I work in a hospital that delivers over 5,000 babies a year. We are one of the few hospitals in the state to offer donor breastmilk to severely premature infants. Our population is diverse, ranging from Orthodox Jewish mothers to undocumented immigrants. As a nurse and lactation consultant I strive to encourage the benefits of breastfeeding to my patients regardless of their background while at the same time understanding that not everyone wants to breastfeed or has the support to do so. As is often the case, most breastfeeding mothers I take care of want to provide the benefits that their milk has to offer but also want to feel comfortable and supported during the experience. When I met a patient we’ll call Mary, this was the type of situation she found herself going through. Although Mary personally experienced a lot of struggle and hardship in her life, her breastfeeding experience can translate to women of many backgrounds.
Mary was a single mother who had given birth to her third child, a daughter. She had been compliant with her medication through the Methadone clinic for several years but due to her prior drug use and incarcerations she did not have custody of her two other children. Her mother was at the hospital as her support person and spent most of the day with Mary and her baby. When the subject of how she was going to feed her daughter came up I told her it was highly recommended that she breastfeed or pump for her baby. I explained to her that the Methadone present in her milk would be a continuation of the medication the baby had also been getting in utero and this would help lessen the severity of withdrawal symptoms that the baby might experience. She said she didn’t feel comfortable nursing the baby directly but wanted to try pumping. I set her up with the hospital breast pump and made arrangements to get her a pump for when she would be going home.
After two nights in the hospital it was time for Mary and her baby to be discharged. The social worker had been working on Mary’s case, making sure she had what she needed for the baby at home. Because of her past history, the Department of Family Services was also contacted to see Mary at the hospital and do a home visit and it was still undecided whether the baby would go home with her. When it was decided that the baby would have to stay a few extra days in the nursery, Mary was crying and devastated. It was still unclear where the home of this baby would be and Mary was nervous and distraught. I tried staying positive, encouraging her to visit often and keep up her pumping at home. She nodded and said she would be back the next day to spend time with the baby.

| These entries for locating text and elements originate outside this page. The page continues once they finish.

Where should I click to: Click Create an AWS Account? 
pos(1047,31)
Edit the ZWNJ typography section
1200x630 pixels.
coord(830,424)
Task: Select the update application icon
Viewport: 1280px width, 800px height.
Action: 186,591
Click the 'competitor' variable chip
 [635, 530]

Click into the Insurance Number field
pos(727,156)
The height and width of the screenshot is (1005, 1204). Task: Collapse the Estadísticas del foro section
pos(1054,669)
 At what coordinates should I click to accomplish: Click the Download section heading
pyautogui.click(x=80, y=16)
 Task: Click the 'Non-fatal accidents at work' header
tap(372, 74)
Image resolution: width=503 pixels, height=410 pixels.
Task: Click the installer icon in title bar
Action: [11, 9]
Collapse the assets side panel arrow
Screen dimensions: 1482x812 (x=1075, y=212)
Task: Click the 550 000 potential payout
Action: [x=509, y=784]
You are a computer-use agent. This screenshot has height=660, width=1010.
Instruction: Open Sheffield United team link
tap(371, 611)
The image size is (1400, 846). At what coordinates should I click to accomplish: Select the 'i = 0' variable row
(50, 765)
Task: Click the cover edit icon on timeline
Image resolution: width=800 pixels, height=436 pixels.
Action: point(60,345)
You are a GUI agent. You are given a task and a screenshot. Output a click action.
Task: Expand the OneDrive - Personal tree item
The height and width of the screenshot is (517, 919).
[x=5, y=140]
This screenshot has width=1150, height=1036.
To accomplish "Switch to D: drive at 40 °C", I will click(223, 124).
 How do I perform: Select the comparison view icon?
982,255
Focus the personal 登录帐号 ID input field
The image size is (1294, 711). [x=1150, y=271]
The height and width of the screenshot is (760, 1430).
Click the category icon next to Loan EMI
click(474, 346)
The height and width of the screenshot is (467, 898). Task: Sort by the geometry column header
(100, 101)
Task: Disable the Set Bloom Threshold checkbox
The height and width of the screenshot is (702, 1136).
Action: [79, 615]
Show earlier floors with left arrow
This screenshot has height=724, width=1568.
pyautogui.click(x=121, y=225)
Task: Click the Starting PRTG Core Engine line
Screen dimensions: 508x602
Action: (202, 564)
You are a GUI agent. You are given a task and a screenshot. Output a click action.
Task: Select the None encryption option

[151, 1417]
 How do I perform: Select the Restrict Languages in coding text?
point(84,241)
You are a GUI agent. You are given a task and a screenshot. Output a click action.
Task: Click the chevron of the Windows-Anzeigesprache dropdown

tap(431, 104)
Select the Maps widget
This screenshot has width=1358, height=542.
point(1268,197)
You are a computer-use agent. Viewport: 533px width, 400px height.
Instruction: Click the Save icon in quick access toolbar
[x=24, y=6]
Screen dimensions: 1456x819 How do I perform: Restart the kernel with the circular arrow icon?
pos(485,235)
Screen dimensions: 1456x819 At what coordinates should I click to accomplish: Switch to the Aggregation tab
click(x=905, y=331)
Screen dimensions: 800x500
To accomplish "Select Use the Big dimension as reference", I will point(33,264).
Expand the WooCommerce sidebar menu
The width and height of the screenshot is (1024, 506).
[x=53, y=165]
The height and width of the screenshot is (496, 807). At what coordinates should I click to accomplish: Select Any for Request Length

A few days went by and I watched Mary come in to visit her daughter in the nursery. Her milk supply was steadily increasing and she came with plentiful bottles of breastmilk she had pumped. The day finally came when it was decided that Mary’s daughter would be going home with her. As Mary prepared her baby for going home, she came up to me before they both left. “I just want to say thank you for encouraging me to pump for my baby. I feel good that I can do this for her and that my milk is helping her.” I smiled and gave her a hug, wishing her luck in the future and felt that special kind of fulfillment that comes when a nurse has witnessed the positive effects of her care to a patient.
We so often discuss the benefits of breastfeeding for babies but we rarely think about the emotional benefits for mothers. For Mary, providing breastmilk represented something she was in control of and something that was good for her baby. She figured out what she was comfortable with and what worked for her. While the fate of her child’s custody was not in her hands, the ability to provide for her daughter in a way that is strictly unique to mothers was the stimulus that kept her going. Breastfeeding is a personal journey for women. While it is important to pay attention to the physical aspects of the baby in regards to feeding, we must also remember to focus on the feelings of the mother. If we can remember to do just that we can help our breastfeeding patients have babies with full bellies and mothers with bright smiles.